Darüber hinaus ermöglicht Nanozellulose den Einbau verschiedener Funktionen durch chemische Modifikationen in das viskose Hydrogel. So können Struktur, mechanische Eigenschaften und Wechselwirkungen der Nanocellulose mit ihrer Umgebung gezielt auf das gewünschte Endprodukt abgestimmt werden.

„Wir können zum Beispiel Wirkstoffe einbauen, die das Wachstum von Chondrozyten fördern oder Gelenkentzündungen in das Hydrogel lindern“, sagt die Empa-Forscherin.

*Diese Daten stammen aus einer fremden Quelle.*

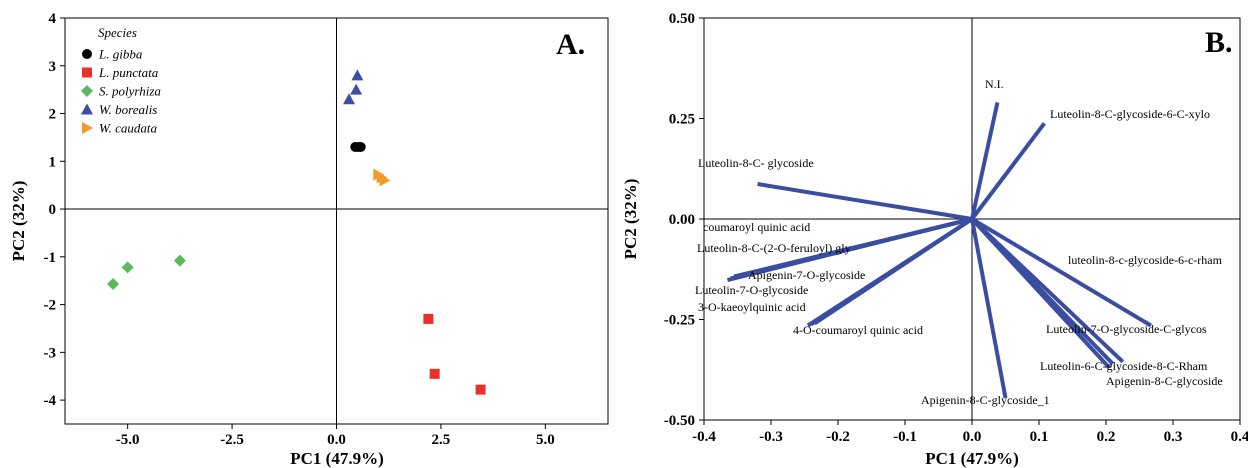  I want to click on legend-label: W. caudata, so click(128, 128).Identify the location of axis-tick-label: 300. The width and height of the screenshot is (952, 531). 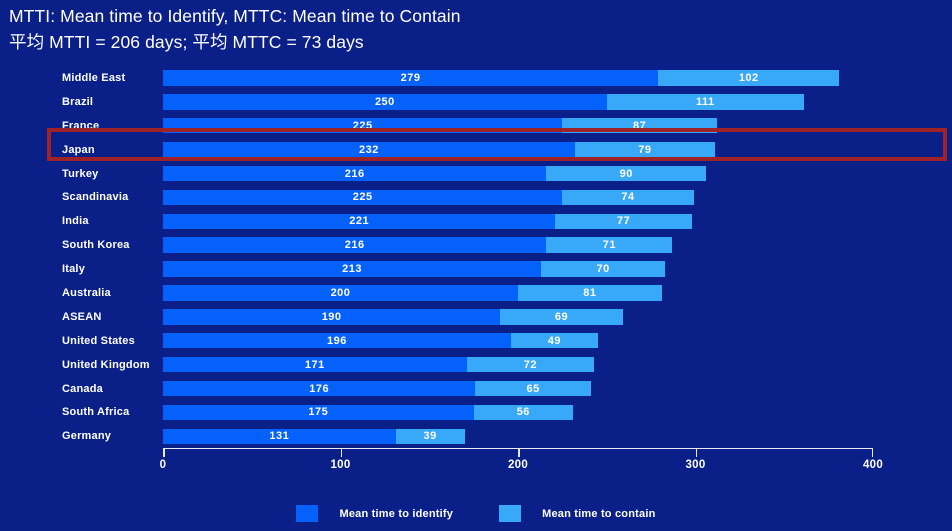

Und nicht zuletzt ist Cellulose das am häufigsten vorkommende natürliche Polymer der Erde. Die Verwendung von Cellulose-Nanokristallen profitiert daher nicht nur von der Eleganz des neuen Verfahrens, sondern auch von der Verfügbarkeit des Rohmaterials.

Das weiße Nanocellulose-Ohr liegt glänzend auf dem Glasträger. Gerade aus dem Bioplotter heraus ist er bereits robust und formstabil. Hausmann kann den Startschuss für die nächsten Schritte geben.